▶ _Exercise description_
Reproduce the listing below with every occurrence of "GUI agent" changed to "screen-control agent", keeping all other text unchanged.

>> Begin Provided records

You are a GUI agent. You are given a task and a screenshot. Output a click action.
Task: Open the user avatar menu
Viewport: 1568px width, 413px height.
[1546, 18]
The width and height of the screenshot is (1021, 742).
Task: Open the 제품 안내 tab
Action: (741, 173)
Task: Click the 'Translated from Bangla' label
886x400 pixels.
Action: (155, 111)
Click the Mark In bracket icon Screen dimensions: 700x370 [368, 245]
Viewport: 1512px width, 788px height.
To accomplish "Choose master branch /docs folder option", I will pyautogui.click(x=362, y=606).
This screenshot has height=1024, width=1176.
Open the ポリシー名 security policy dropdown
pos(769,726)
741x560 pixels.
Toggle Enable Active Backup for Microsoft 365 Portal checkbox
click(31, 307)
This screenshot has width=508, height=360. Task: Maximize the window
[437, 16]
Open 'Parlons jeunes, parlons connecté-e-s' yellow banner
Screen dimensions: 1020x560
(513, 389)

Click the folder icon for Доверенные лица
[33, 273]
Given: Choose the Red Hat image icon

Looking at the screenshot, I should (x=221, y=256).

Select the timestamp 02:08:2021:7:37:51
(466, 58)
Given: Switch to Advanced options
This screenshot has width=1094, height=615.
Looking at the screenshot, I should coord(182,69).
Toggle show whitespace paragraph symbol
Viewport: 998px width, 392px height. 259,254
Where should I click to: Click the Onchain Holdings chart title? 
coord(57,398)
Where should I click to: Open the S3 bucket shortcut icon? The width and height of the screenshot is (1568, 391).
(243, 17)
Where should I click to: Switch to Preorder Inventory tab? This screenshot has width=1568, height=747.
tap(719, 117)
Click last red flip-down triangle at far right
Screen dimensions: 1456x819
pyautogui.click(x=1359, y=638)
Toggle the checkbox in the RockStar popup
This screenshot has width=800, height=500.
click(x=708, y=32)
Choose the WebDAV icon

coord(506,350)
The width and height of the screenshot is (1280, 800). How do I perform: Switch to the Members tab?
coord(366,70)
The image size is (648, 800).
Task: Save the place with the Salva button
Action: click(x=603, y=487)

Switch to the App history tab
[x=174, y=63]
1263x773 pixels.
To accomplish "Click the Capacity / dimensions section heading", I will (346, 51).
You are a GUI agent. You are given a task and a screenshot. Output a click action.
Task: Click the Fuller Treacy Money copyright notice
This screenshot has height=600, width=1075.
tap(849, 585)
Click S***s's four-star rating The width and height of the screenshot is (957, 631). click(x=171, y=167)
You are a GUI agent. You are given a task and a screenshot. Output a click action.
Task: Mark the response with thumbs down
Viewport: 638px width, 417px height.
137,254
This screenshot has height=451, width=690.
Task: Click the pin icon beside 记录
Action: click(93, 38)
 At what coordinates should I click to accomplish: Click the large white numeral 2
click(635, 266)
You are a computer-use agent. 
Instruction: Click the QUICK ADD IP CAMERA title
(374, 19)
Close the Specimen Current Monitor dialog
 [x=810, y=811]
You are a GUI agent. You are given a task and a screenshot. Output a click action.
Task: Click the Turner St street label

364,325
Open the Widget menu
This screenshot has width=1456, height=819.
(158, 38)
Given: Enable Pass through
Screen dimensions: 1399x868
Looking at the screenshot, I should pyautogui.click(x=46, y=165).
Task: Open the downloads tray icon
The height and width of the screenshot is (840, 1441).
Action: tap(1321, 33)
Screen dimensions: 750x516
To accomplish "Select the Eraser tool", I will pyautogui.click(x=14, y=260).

>> End Provided records

▶ _Final answer_
You are a screen-control agent. You are given a task and a screenshot. Output a click action.
Task: Open the user avatar menu
Viewport: 1568px width, 413px height.
[1546, 18]
The width and height of the screenshot is (1021, 742).
Task: Open the 제품 안내 tab
Action: (741, 173)
Task: Click the 'Translated from Bangla' label
886x400 pixels.
Action: (155, 111)
Click the Mark In bracket icon Screen dimensions: 700x370 [368, 245]
Viewport: 1512px width, 788px height.
To accomplish "Choose master branch /docs folder option", I will pyautogui.click(x=362, y=606).
This screenshot has height=1024, width=1176.
Open the ポリシー名 security policy dropdown
pos(769,726)
741x560 pixels.
Toggle Enable Active Backup for Microsoft 365 Portal checkbox
click(31, 307)
This screenshot has width=508, height=360. Task: Maximize the window
[437, 16]
Open 'Parlons jeunes, parlons connecté-e-s' yellow banner
Screen dimensions: 1020x560
(513, 389)

Click the folder icon for Доверенные лица
[33, 273]
Given: Choose the Red Hat image icon

Looking at the screenshot, I should (x=221, y=256).

Select the timestamp 02:08:2021:7:37:51
(466, 58)
Given: Switch to Advanced options
This screenshot has width=1094, height=615.
Looking at the screenshot, I should coord(182,69).
Toggle show whitespace paragraph symbol
Viewport: 998px width, 392px height. 259,254
Where should I click to: Click the Onchain Holdings chart title? 
coord(57,398)
Where should I click to: Open the S3 bucket shortcut icon? The width and height of the screenshot is (1568, 391).
(243, 17)
Where should I click to: Switch to Preorder Inventory tab? This screenshot has width=1568, height=747.
tap(719, 117)
Click last red flip-down triangle at far right
Screen dimensions: 1456x819
pyautogui.click(x=1359, y=638)
Toggle the checkbox in the RockStar popup
This screenshot has width=800, height=500.
click(x=708, y=32)
Choose the WebDAV icon

coord(506,350)
The width and height of the screenshot is (1280, 800). How do I perform: Switch to the Members tab?
coord(366,70)
The image size is (648, 800).
Task: Save the place with the Salva button
Action: click(x=603, y=487)

Switch to the App history tab
[x=174, y=63]
1263x773 pixels.
To accomplish "Click the Capacity / dimensions section heading", I will (346, 51).
You are a screen-control agent. You are given a task and a screenshot. Output a click action.
Task: Click the Fuller Treacy Money copyright notice
This screenshot has height=600, width=1075.
tap(849, 585)
Click S***s's four-star rating The width and height of the screenshot is (957, 631). click(x=171, y=167)
You are a screen-control agent. You are given a task and a screenshot. Output a click action.
Task: Mark the response with thumbs down
Viewport: 638px width, 417px height.
137,254
This screenshot has height=451, width=690.
Task: Click the pin icon beside 记录
Action: click(93, 38)
 At what coordinates should I click to accomplish: Click the large white numeral 2
click(635, 266)
You are a computer-use agent. 
Instruction: Click the QUICK ADD IP CAMERA title
(374, 19)
Close the Specimen Current Monitor dialog
 [x=810, y=811]
You are a screen-control agent. You are given a task and a screenshot. Output a click action.
Task: Click the Turner St street label

364,325
Open the Widget menu
This screenshot has width=1456, height=819.
(158, 38)
Given: Enable Pass through
Screen dimensions: 1399x868
Looking at the screenshot, I should pyautogui.click(x=46, y=165).
Task: Open the downloads tray icon
The height and width of the screenshot is (840, 1441).
Action: tap(1321, 33)
Screen dimensions: 750x516
To accomplish "Select the Eraser tool", I will pyautogui.click(x=14, y=260).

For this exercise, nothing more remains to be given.